PARA TRABAJAR -
(a) En el texto sobre los trastornos mentales, cambia "reduccionismo" por "simplificación" y reproduce el tramo que va desde "EN COLOMBIA SOLO" hasta "asunto exclusivamente orgánico.".
(b) Retoma el texto sobre los trastornos mentales y continúalo a partir de su última oración.

TEXTO DE LA PÁGINA -
EN COLOMBIA SOLO EL 37,5 % DE LAS PERSONAS CON TRASTORNOS BUSCAN AYUDA. EL RESTANTE NO LO HACE POR RAZONES DE ACTITUD, ES DECIR, POR TEMORES Y PREJUICIOS. AQUÍ ENTRA EN JUEGO EL PAPEL DEL “TABÚ” QUE HA ENVUELTO LA NOCIÓN Y LA REALIDAD DEL TRASTORNO MENTAL.
Del mismo modo, la disposición biológica determinarán el grado de vulnerabilidad a las presiones del contexto. Los trastornos mentales no son una variante de una enfermedad orgánica. Son, en gran medida, la forma como se sobrevive a un contexto amenazante. No obstante la complejidad del fenómeno, se incurre en la naturalización o reduccionismo del mismo, considerándolo un asunto exclusivamente orgánico.

ENTRADAS EXTRAÍDAS -
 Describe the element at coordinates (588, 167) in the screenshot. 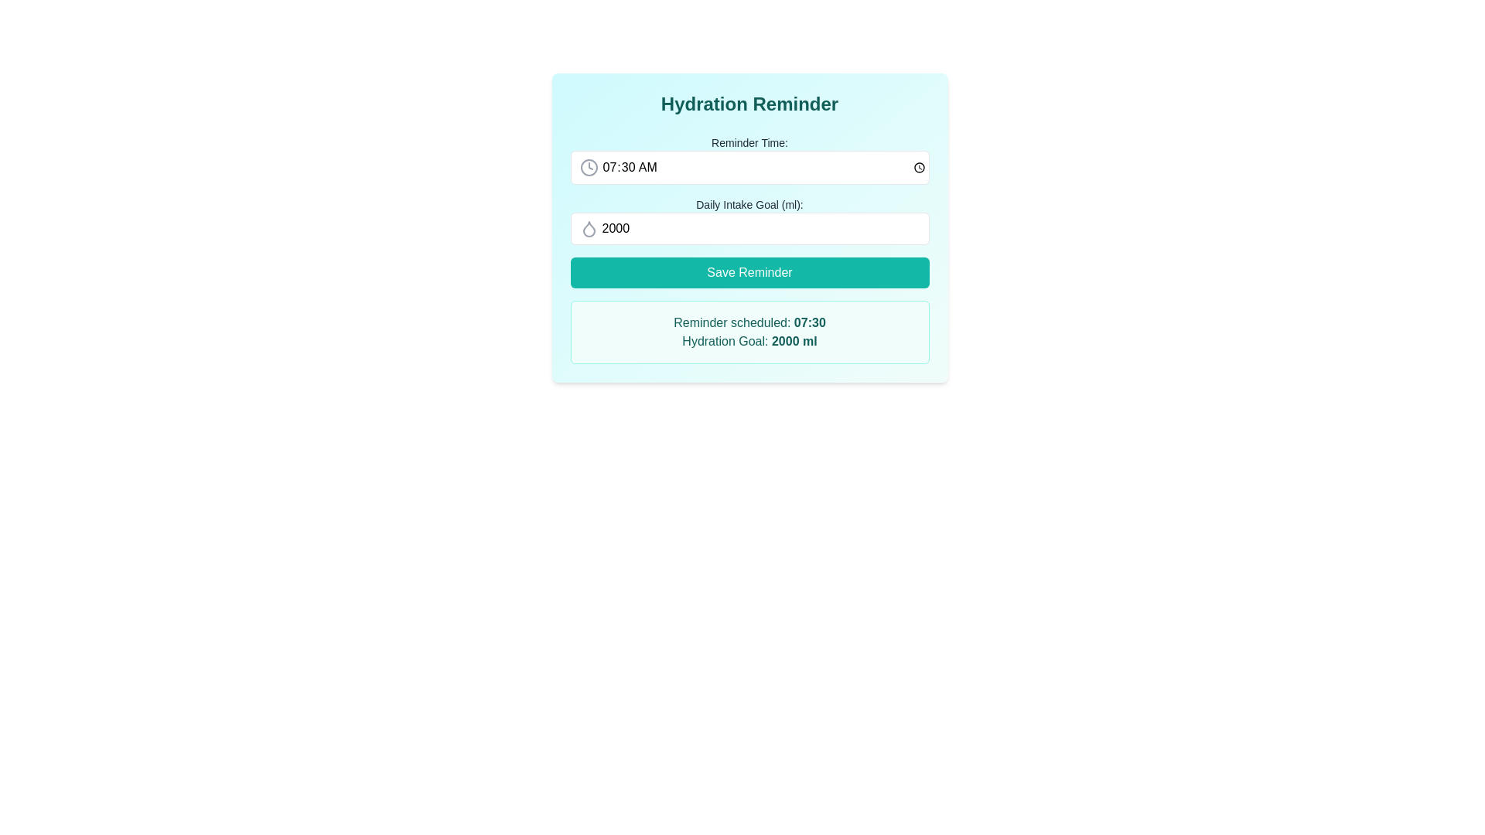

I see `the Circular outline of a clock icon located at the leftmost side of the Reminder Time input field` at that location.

==

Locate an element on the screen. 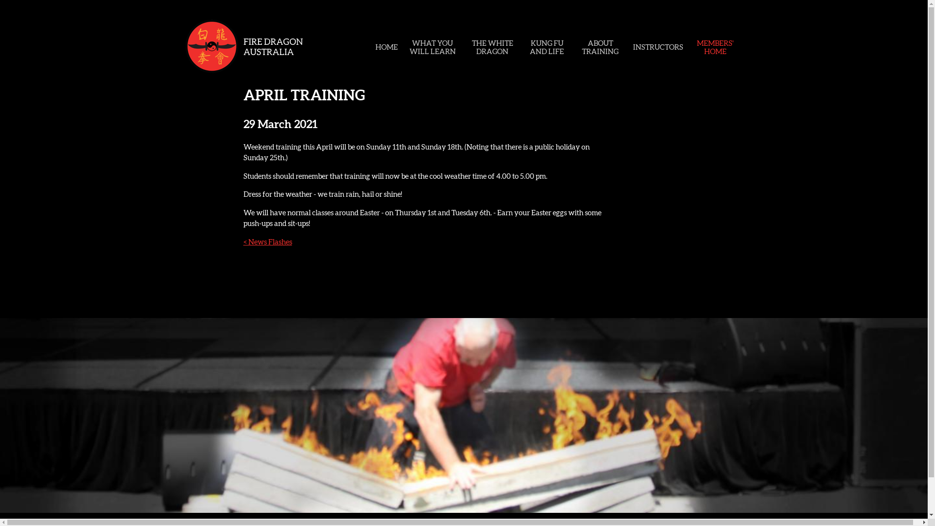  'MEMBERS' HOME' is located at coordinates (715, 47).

RESPUESTAS ESCRITAS -
(a)
EN COLOMBIA SOLO EL 37,5 % DE LAS PERSONAS CON TRASTORNOS BUSCAN AYUDA. EL RESTANTE NO LO HACE POR RAZONES DE ACTITUD, ES DECIR, POR TEMORES Y PREJUICIOS. AQUÍ ENTRA EN JUEGO EL PAPEL DEL “TABÚ” QUE HA ENVUELTO LA NOCIÓN Y LA REALIDAD DEL TRASTORNO MENTAL.
Del mismo modo, la disposición biológica determinarán el grado de vulnerabilidad a las presiones del contexto. Los trastornos mentales no son una variante de una enfermedad orgánica. Son, en gran medida, la forma como se sobrevive a un contexto amenazante. No obstante la complejidad del fenómeno, se incurre en la naturalización o simplificación del mismo, considerándolo un asunto exclusivamente orgánico.

(b)
Al naturalizarlo, se deja de mirar la historia y el contexto del trastorno. Y es que, si hay algo que nos construye es la historia vivida; el sentido que le demos a esta y la posibilidad de ser. En consonancia, la ONU sostiene que no es medicación, sino mayor igualdad social y un contexto de apoyo y seguridad lo que se necesita si queremos promover la salud.
Por lo demás, históricamente, el trastorno mental ha sido objeto de la proyección masiva de los más profundos terrores del alma colectiva. El estigma y los prejuicios han envuelto el concepto. El estigma genera rechazo, distancia social y nos permite ubicarnos en el lado “deseable” y al que sufre el trastorno en el banquillo del “otro” despreciable.
Así, ni a la persona que la sufre, ni a sus familiares, ni a la sociedad, les es fácil reconocer que existen los trastornos mentales y que estos aumentan de manera abrumadora. En Colombia, la tercera causa de muerte entre los jóvenes adolescentes es el suicidio, según el Instituto Nacional de Medicina Legal y Ciencias Forenses (2016) y la segunda en el adulto joven; pero solo el 37,5 % de las personas con trastornos buscan ayuda. El restante no lo hace por razones de actitud, es decir, por temores y prejuicios.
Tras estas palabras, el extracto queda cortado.